- | 10:00 am
Shopify is teaming up with YouTube to bring back the communal experience of shopping
Through YouTube, merchants can now host livestreams where they can tag and pin product recommendations and add a store tab to their page.
E-commerce platform Shopify announced a new partnership with YouTube for content creators to sell their merchandise via the video platform.
Shopify, a website used by millions of merchants across 175 countries, wants to make buying and selling products an easier and more communal experience for a market of over 2 billion monthly logged-in YouTube users.
Through YouTube, merchants can now host livestreams where they can tag and pin product recommendations, upload on-demand videos related to merchandise, and add a store tab to their YouTube page for viewers to refer to at any time.
These developments are meant to enhance consumers’ shopping experiences, Kaz Nejatian, Shopify’s vice president of product, told Fast Company.
One added benefit of Shopify and YouTube’s partnership is the speed and ease of making a purchase.
“It’s kind of like going to a baseball game and in the middle … being able to buy the bat that they’re using,” Nejatian says.

— Task brief —
Continue the article on the Shopify and YouTube partnership, picking up right after Nejatian's baseball game quote.

— Dataset content —
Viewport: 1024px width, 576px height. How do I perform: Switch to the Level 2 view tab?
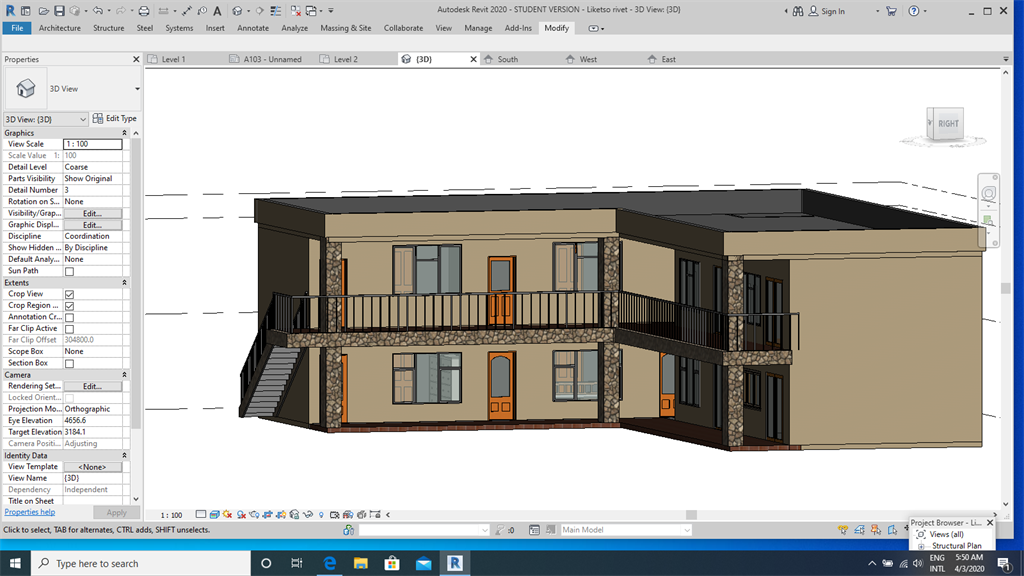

— Answer to this problem —
But Nejatian understands that while consumers value efficiency, they also desire community.
“The problem is that so much of what happens on the internet is buying, not shopping. Shopping is a social experience,” Nejatian says, noting that Shopify avoided simply “slapping a checkout on a page” to integrate a YouTuber’s curated profile with their product recommendations. “In many ways, Shopify is like a commerce infrastructure to connect, and our job is to keep the internet interesting and weird and cool.”
The brands people tend to gravitate toward are those to which they feel a connection, Nejatian says. With users already engaged with, and trusting of, the YouTubers they follow, he believes that integrating Shopify onto the platform will facilitate the ability to purchase products from a trusted source.
The collaboration builds on Shopify’s existing partnership with YouTube’s owner, Google.
Nejatian is hopeful about the opportunities this partnership will provide merchants and their brands. He noted that a brand like Kylie Cosmetics likely would not have risen to the prominence that it did without the virality it gained through Instagram.
“Hopefully the ideal merchant has not been created at this point,” he says. “Hopefully what we’re doing is creating a new venue for entrepreneurship in a way that didn’t exist before.”